- **Extracted data**:
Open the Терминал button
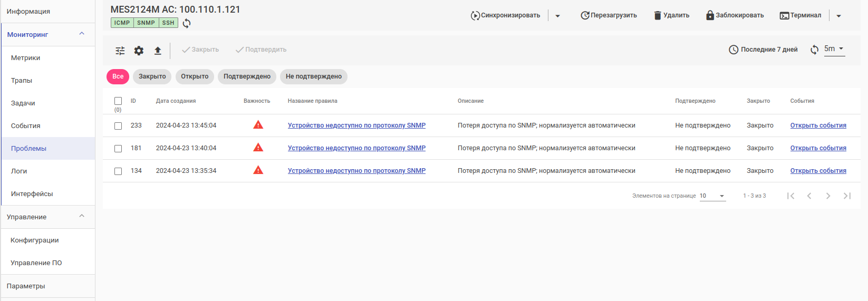This screenshot has width=868, height=301. pos(801,15)
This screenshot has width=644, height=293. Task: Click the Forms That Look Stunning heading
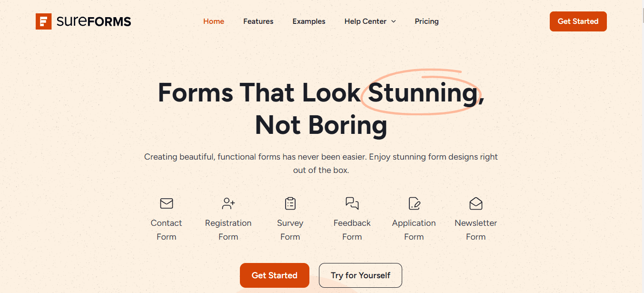coord(321,108)
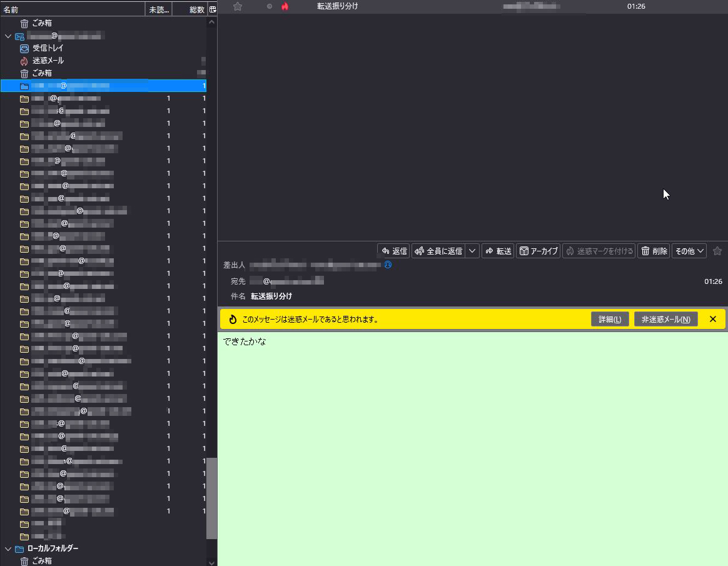Click the 詳細(L) button in the junk bar
The height and width of the screenshot is (566, 728).
[610, 319]
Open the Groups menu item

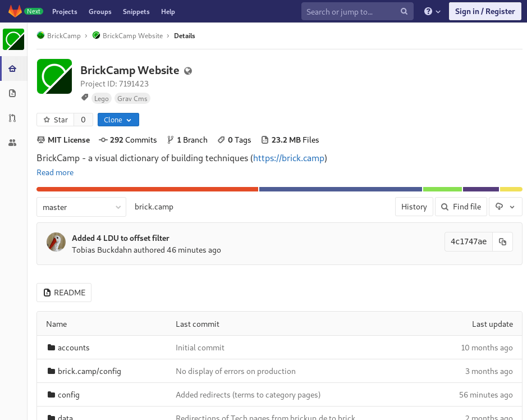(x=100, y=11)

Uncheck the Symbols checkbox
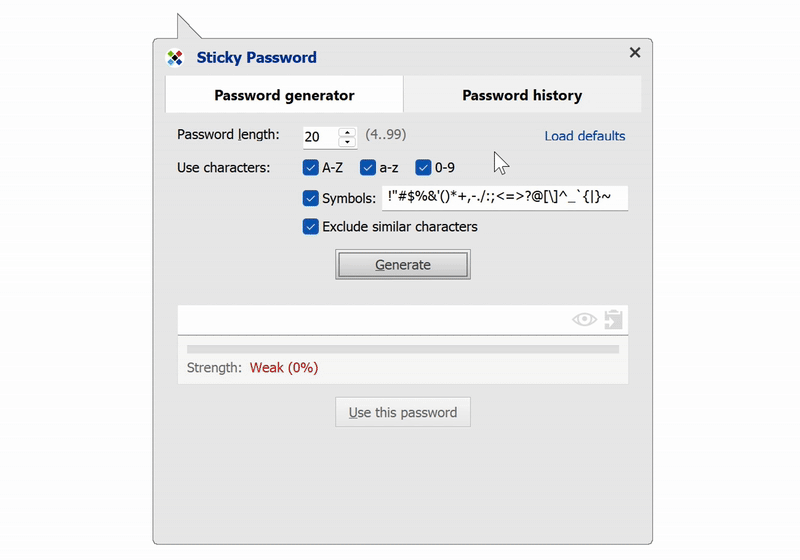[310, 198]
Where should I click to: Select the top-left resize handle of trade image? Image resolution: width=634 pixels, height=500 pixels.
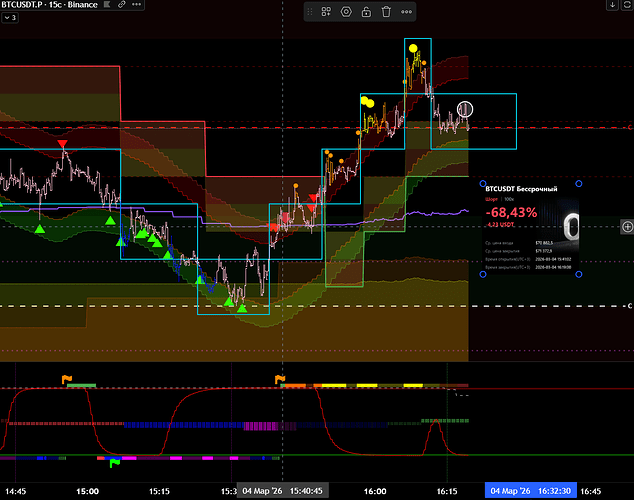[483, 183]
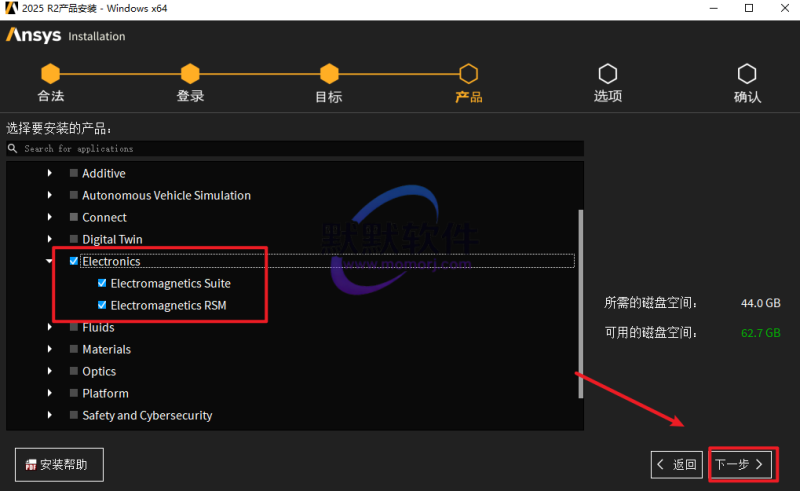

- **Work request**: Repeat each record exactly, with the pictures left out.

- **Result below**:
Open the Терминал button
This screenshot has width=868, height=301. pos(801,15)
This screenshot has width=644, height=293. Task: Click the Forms That Look Stunning heading
coord(321,108)
Click the 詳細(L) button in the junk bar
The height and width of the screenshot is (566, 728).
[610, 319]
Open the Groups menu item

(x=100, y=11)

Uncheck the Symbols checkbox
[310, 198]
Where should I click to: Select the top-left resize handle of trade image? Image resolution: width=634 pixels, height=500 pixels.
[483, 183]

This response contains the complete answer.